### Stated goal 1:
Quote the cycling article from "She won individual" up to and including "London 2012 velodrome.".

### Text block:
═══

An injury to Laura Kenny, Britain’s greatest female Olympian, at the 2020 World Championships opened the door and Knight took her chance.

In an interview at the time, she said: “My goals for the year as an academy rider were the Lincoln GP and maybe a Belgian race.

“Within hours it was about aero training and a skinsuit fitting and looking ahead to the Olympics.”

Knight rode all three rounds in Tokyo as Team GB earned team pursuit silver behind Germany, who won gold in world record time.

She won individual pursuit bronze at her first Track World Cup in Glasgow earlier this year, paving the way for that solo event to be her focus at a maiden Commonwealth Games.

“It’s a very honest event, isn’t it,” she said. “You’re by yourself, doing 12 laps as fast as you can.

“There aren’t any external factors that can influence your result, it’s just going as hard as you can for 3km.

“The technical side of it, the strategy, whether you’re going to go hard and die off or evenly-pace it. I find it fascinating.”

Team GB’s Tokyo team pursuit quartet will be split in half for the Commonwealth Games, where track cycling events will be held in the London 2012 velodrome.

Knight and Kenny will compete for England while Katie Archibald and Neah Evans represent Team Scotland.

“I find it tricky,” she said. “Katie and Neah are targeting the individual pursuit too and now I’m against them!

“I’m excited to compete against them. They’re suddenly my competitors and it becomes a different dynamic.”

This summer, Team England, supported by funding raised by National Lottery players, will comprise over 400 athletes. Having secured her place on the squad, Knight is looking to capitalise on the once in a lifetime opportunity for medal success in her home country.

She has already got a taste of the big time and is enthused by the prospect of a first Commonwealth Games.

“Riding for England is a big honour,” she said. “It’s going to be one of the biggest events of the year, for sure, it’s the multi-sport format and riding for your home nation.

“My grandad is the proudest English person I know, and he will be chuffed, to be doing it for him is very special. This is a massive deal for me.”

═══

### Input material:
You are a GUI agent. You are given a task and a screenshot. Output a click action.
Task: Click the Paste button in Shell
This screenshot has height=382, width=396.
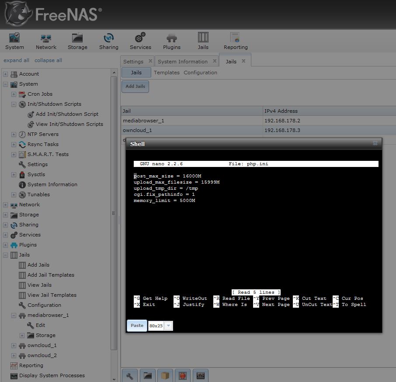click(137, 325)
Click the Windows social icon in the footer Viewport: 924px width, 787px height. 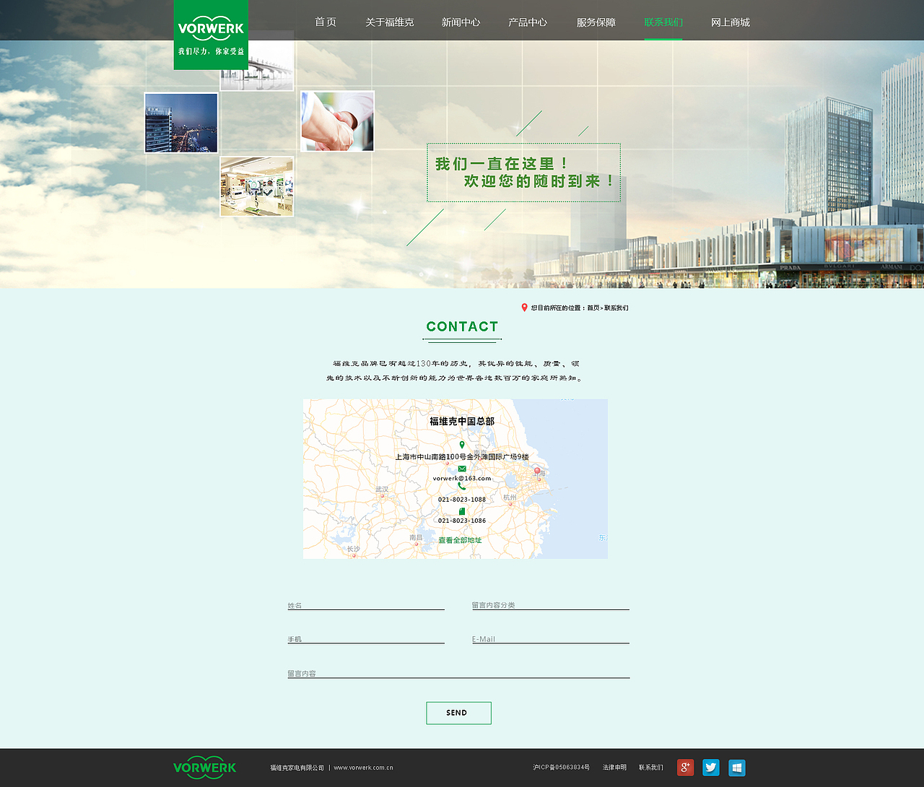point(736,768)
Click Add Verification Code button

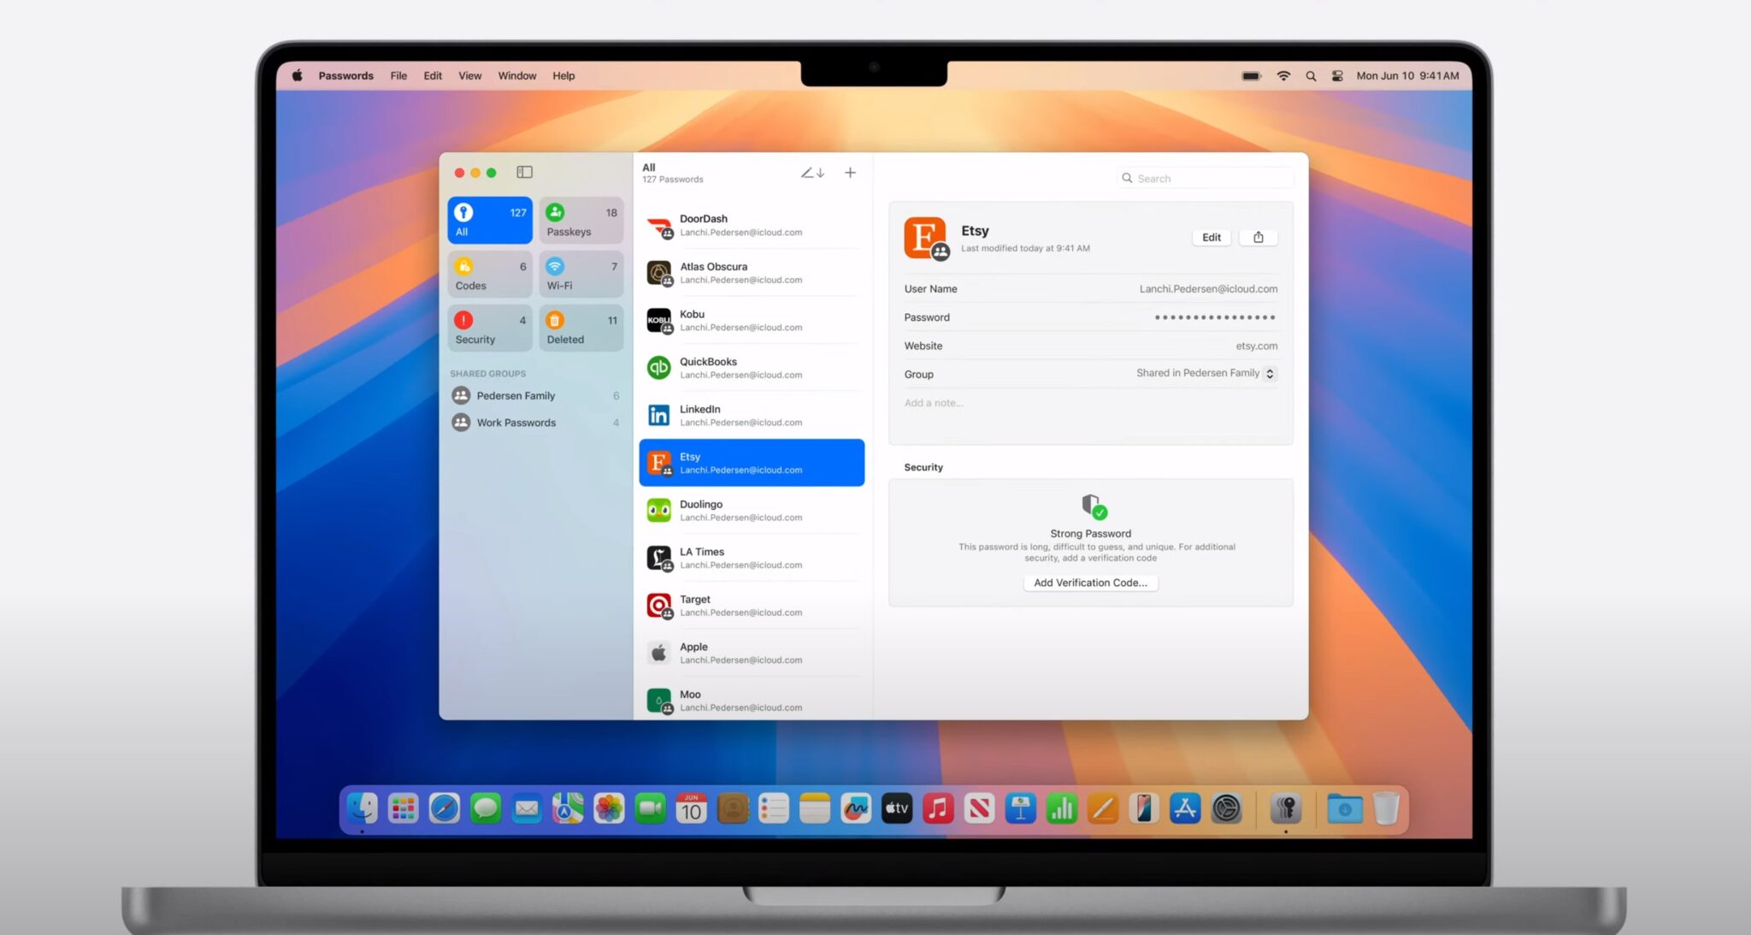[1090, 583]
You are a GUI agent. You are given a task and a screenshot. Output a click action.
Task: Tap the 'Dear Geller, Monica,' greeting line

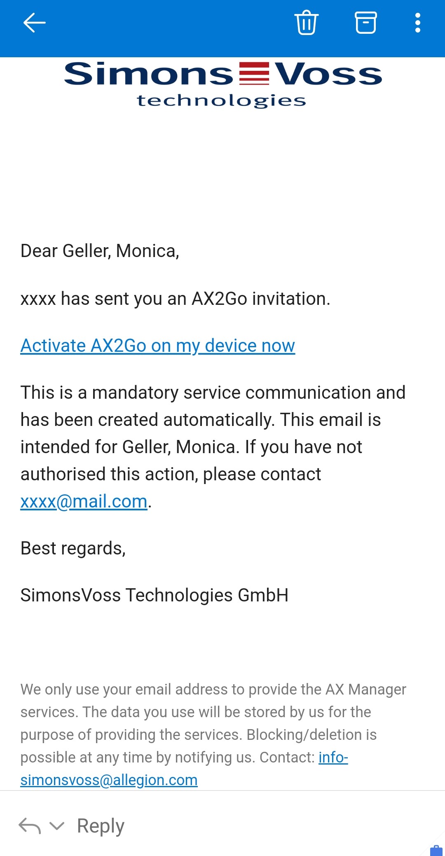coord(100,251)
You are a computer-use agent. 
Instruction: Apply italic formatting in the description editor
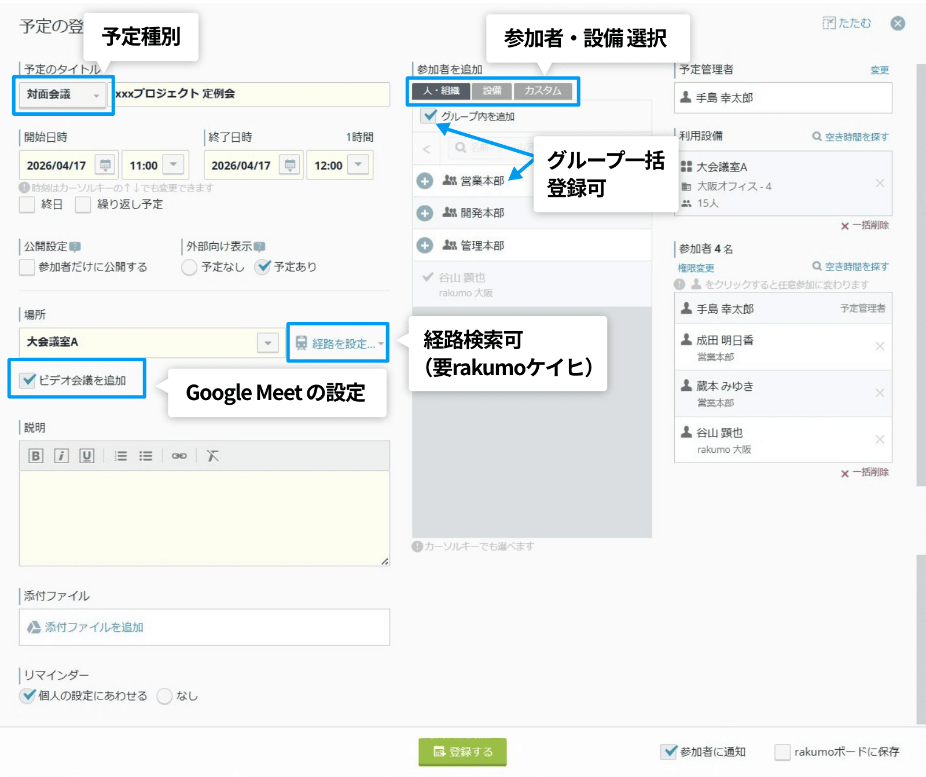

═══

### Stated goal 2:
Gather every line of the entries above that contains the word "button", with case counting.

### Correct answer 1:
She won individual pursuit bronze at her first Track World Cup in Glasgow earlier this year, paving the way for that solo event to be her focus at a maiden Commonwealth Games.

“It’s a very honest event, isn’t it,” she said. “You’re by yourself, doing 12 laps as fast as you can.

“There aren’t any external factors that can influence your result, it’s just going as hard as you can for 3km.

“The technical side of it, the strategy, whether you’re going to go hard and die off or evenly-pace it. I find it fascinating.”

Team GB’s Tokyo team pursuit quartet will be split in half for the Commonwealth Games, where track cycling events will be held in the London 2012 velodrome.

### Correct answer 2:
Task: Click the Paste button in Shell
Click Add Verification Code button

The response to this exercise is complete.